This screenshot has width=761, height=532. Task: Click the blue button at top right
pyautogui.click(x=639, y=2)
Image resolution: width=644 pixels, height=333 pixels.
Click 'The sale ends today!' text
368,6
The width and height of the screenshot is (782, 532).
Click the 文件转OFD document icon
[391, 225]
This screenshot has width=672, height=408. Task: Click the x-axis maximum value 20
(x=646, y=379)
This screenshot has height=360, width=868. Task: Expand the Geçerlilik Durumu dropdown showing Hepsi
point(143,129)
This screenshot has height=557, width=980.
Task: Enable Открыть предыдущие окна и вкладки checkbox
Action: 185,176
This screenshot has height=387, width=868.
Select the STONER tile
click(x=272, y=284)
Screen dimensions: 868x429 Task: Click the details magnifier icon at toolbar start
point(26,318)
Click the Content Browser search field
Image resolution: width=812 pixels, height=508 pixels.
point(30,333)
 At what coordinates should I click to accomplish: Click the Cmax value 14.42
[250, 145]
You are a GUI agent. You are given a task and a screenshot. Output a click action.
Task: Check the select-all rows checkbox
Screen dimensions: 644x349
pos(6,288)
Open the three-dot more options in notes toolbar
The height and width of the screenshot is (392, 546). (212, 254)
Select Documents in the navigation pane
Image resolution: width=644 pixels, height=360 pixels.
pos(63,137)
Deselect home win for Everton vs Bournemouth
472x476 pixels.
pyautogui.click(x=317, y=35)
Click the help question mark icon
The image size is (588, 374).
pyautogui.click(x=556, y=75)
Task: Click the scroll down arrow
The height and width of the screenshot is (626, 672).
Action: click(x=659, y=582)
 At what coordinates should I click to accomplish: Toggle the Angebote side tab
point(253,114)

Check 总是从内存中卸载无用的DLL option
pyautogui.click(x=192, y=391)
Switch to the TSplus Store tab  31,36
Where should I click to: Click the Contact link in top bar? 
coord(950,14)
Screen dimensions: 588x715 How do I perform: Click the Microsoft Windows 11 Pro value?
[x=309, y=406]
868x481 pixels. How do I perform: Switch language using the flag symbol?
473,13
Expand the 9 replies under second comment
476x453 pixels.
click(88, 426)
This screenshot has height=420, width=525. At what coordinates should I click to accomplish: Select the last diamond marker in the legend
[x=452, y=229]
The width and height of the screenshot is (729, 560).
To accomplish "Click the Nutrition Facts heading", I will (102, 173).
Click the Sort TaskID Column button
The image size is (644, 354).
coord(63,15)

- - -

▸ **What you have to do**:
Transcribe each line of the material without any alteration.

▸ **Solution below**:
This screenshot has width=761, height=532. Task: Click the blue button at top right
pyautogui.click(x=639, y=2)
Image resolution: width=644 pixels, height=333 pixels.
Click 'The sale ends today!' text
368,6
The width and height of the screenshot is (782, 532).
Click the 文件转OFD document icon
[391, 225]
This screenshot has width=672, height=408. Task: Click the x-axis maximum value 20
(x=646, y=379)
This screenshot has height=360, width=868. Task: Expand the Geçerlilik Durumu dropdown showing Hepsi
point(143,129)
This screenshot has height=557, width=980.
Task: Enable Открыть предыдущие окна и вкладки checkbox
Action: 185,176
This screenshot has height=387, width=868.
Select the STONER tile
click(x=272, y=284)
Screen dimensions: 868x429 Task: Click the details magnifier icon at toolbar start
point(26,318)
Click the Content Browser search field
Image resolution: width=812 pixels, height=508 pixels.
point(30,333)
 At what coordinates should I click to accomplish: Click the Cmax value 14.42
[250, 145]
You are a GUI agent. You are given a task and a screenshot. Output a click action.
Task: Check the select-all rows checkbox
Screen dimensions: 644x349
pos(6,288)
Open the three-dot more options in notes toolbar
The height and width of the screenshot is (392, 546). (212, 254)
Select Documents in the navigation pane
Image resolution: width=644 pixels, height=360 pixels.
pos(63,137)
Deselect home win for Everton vs Bournemouth
472x476 pixels.
pyautogui.click(x=317, y=35)
Click the help question mark icon
The image size is (588, 374).
pyautogui.click(x=556, y=75)
Task: Click the scroll down arrow
The height and width of the screenshot is (626, 672).
Action: click(x=659, y=582)
 At what coordinates should I click to accomplish: Toggle the Angebote side tab
point(253,114)

Check 总是从内存中卸载无用的DLL option
pyautogui.click(x=192, y=391)
Switch to the TSplus Store tab  31,36
Where should I click to: Click the Contact link in top bar? 
coord(950,14)
Screen dimensions: 588x715 How do I perform: Click the Microsoft Windows 11 Pro value?
[x=309, y=406]
868x481 pixels. How do I perform: Switch language using the flag symbol?
473,13
Expand the 9 replies under second comment
476x453 pixels.
click(88, 426)
This screenshot has height=420, width=525. At what coordinates should I click to accomplish: Select the last diamond marker in the legend
[x=452, y=229]
The width and height of the screenshot is (729, 560).
To accomplish "Click the Nutrition Facts heading", I will (102, 173).
Click the Sort TaskID Column button
The image size is (644, 354).
coord(63,15)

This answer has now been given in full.